Telanjur Jual Seragam, Kepala SMPN 54 Minta Maaf
PEMKOT mulai mengurai persoalan mahalnya kain seragam SMP. Semua koperasi sekolah tidak diperbolehkan menjual seragam. Wali murid dari keluarga tidak mampu bisa menarik uangnya.
Gara-gara masalah itu, SMPN 54 tidak bisa menjual ratusan paket seragam yang sudah disiapkan koperasi sekolah. Mereka menumpuknya di salah satu ruang kelas. ”Dispendik belum memperbolehkan koperasi sekolah jualan seragam,” ujar anggota Komisi C DPRD Surabaya Abdul Ghoni saat mendatangi SMPN 54 Surabaya kemarin.
SMPN 54 menjadi salah satu SMP yang diadukan ke DPRD Surabaya pekan lalu.
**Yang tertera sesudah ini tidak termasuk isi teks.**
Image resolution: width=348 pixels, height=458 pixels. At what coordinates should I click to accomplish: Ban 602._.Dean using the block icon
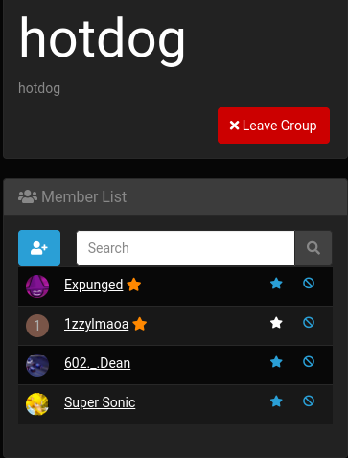point(309,361)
Wali murid merasa harga kain Rp 1,5 juta hingga Rp 1,6 juta terlalu mahal. Sebab, mereka hanya mendapat kain putih biru, Pramuka, batik, seragam olahraga, dan atribut pendukung.
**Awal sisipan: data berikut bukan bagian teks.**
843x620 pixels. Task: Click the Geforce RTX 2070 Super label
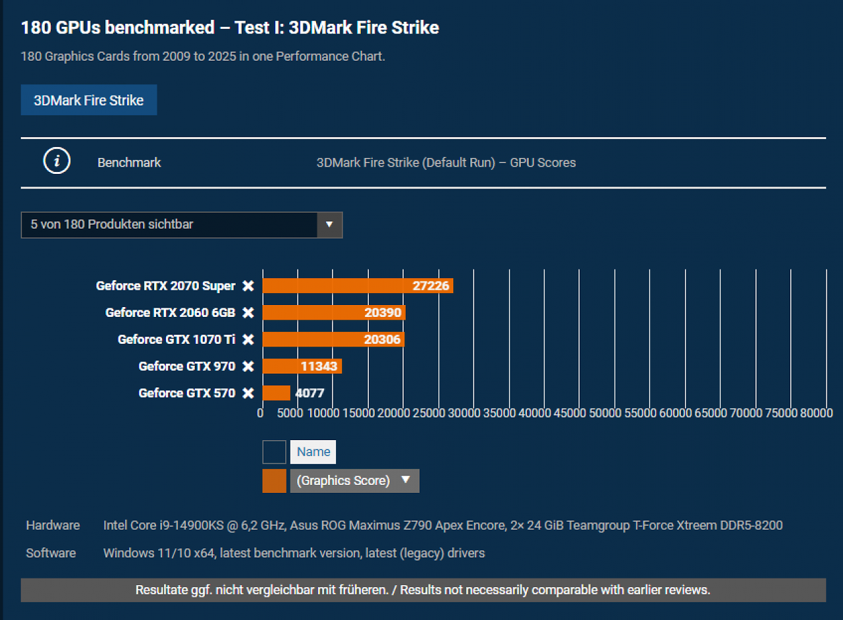(165, 286)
Jika ditambah ongkos jahit, wali murid harus mengeluarkan anggaran hingga Rp 2 juta. Harga itu dianggap terlalu mahal karena harga seragam jadi di pasaran hanya Rp 125 ribu hingga Rp 170 ribu.
Wali Kota Eri Cahyadi sudah marah. Ia mewanti-wanti agar tidak ada komplain terkait seragam di tahun pertamanya menjabat. Namun, masalah itu tetap muncul. Lebih parahnya lagi, yang mengadu ke DPRD Surabaya adalah masyarakat berpenghasilan rendah (MBR). Bagi MBR, seragam, tas, hingga sepatu sudah dianggarkan. ”DPRD menganggarkan itu. Kalau sekolah menarik biaya lagi, ini namanya anggaran ganda. Bahaya,” ujar Ghoni.
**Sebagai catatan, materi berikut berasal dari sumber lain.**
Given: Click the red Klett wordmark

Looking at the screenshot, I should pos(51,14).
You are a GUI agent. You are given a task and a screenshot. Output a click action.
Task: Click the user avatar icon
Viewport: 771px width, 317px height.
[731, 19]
Dispendik Surabaya sudah memerintah seluruh sekolah untuk mengembalikan uang wali murid dari keluarga MBR. Ghoni ingin memastikan bahwa SMPN 54 sudah memenuhi instruksi tersebut.
Kepala SMPN 54 Nur Komariah pun minta maaf atas kegaduhan yang terjadi. Menurutnyi, masalah muncul karena keteledoran pihak sekolah. ”Katakanlah ini keteledoran. Banyak yang beli. Sehingga kami kebobolan tidak lihat data,” tegasnyi.
Pihaknyi mengungkapkan, ada 45 siswa mitra warga dari keluarga MBR di sekolahnyi. Sebanyak 19 orang sudah telanjur beli dan mereka sudah dikumpulkan pada Selasa (7/9) dalam dua gelombang. Sebanyak 17 orang datang untuk mengambil uang yang sudah dibayar. Dua sisanya tidak hadir dan belum bisa dihubungi.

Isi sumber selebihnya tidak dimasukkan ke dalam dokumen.